5. Uma curta anotação “NB. A vontade (ideia central)”, feita na parte superior do bloco “Osborne Hotel” (2, Gordon Place, London, W. C. 1). Foi impossível estabelecer a data precisa do fragmento. Como já foi mencionado, L. S. Vigotski esteve em Londres, em 1925. No entanto, isso não significa que a anotação seja daquele ano. Pelo tema, tem uma ligação direta com o trabalhoA história do desenvolvimento das funções psíquicas superiorese com as futuras tentativas de relacionar o afeto (a tendência emocional-motivacional) com o pensamento (o princípio de unidade intelecto e afeto). Os termos da primeira frase são encontrados com frequência em trabalhos dos anos 1924 e 1925 e a ideia de organização social dos centros cerebrais é desenvolvida em 1934. Não há fundamentos para excluir, propriamente, o ano de 1925, apesar de uma formulação precisa da ideia de “transferência para dentro das relações sociais” aparecer nos apontamentos, pelo visto, apenas em 1926 (em nossa opinião, essa anotação pode ter sido feita entre 1926 e 1928). A anotação tem um valor muito grande, pois nela são anunciadas as ideias que são características para os trabalhos do último período de vida de L. S. Vigotski. Também vemos que o tema da vontade aparece muito cedo, enquanto nos trabalhos impressos a realização dessas ideias surge mais tarde. Há uma citação abreviada de um aforismo “nature parendo vincitur” (a sua tradução, sem abreviações, é “Só se governa a natureza obedecendo-lhe”) de F. Bakon e que é utilizado nos apontamentos a partir de 1928 (por exemplo, nas anotações de 3.04.1928: “NB! Flashes do pensamento spinozista, etc.) Apresentamos a primeira parte do apontamento.

“NB

A vontade (ideia central) deve ser retirada da subordinação e auto-regulação dos centros (córtex e subcorticais) e processos (dominante, subdominante) e posta nas relações sociais transferidas para dentro e encarnadas na atividade dos centros com a utilização da subordinação natural, orgânica (categoria retirada, o mecanismo de realização, parendo vincitur). Que relações são essas?

Comandos de subordinação

Cf. Blondel: o mecanismo da vontade e a máxima subordinação coincidem.
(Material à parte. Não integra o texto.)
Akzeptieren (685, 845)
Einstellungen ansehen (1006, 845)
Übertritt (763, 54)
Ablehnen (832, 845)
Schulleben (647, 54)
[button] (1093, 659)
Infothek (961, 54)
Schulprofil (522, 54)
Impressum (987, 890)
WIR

[Na margem esquerda há uma anotação a lápis. – E.Z.] Nietzsche: afeto do comando.”

6. Um tema semelhante foi abordado em outro documento O método instrumental e a vontade que deve ser, aproximadamente, de 1928 (não depois de 1930). Aqui, vemos formulações típicas de 1928 e 1929, semelhantes às teses do relatório O método instrumental para as quais é característica uma interpretação bastante rígida e, de certa forma, mecânica do desenvolvimento cultural (L. S. Vigotski abandona-as, depois de 1930). O ato instrumental aqui se apresenta como o ponto de apoio de Arquimedes que, se encontrado, pode mover o mundo.

“NB! Porque é importante o método instrumental para a instrução, para a criança anormal, etc.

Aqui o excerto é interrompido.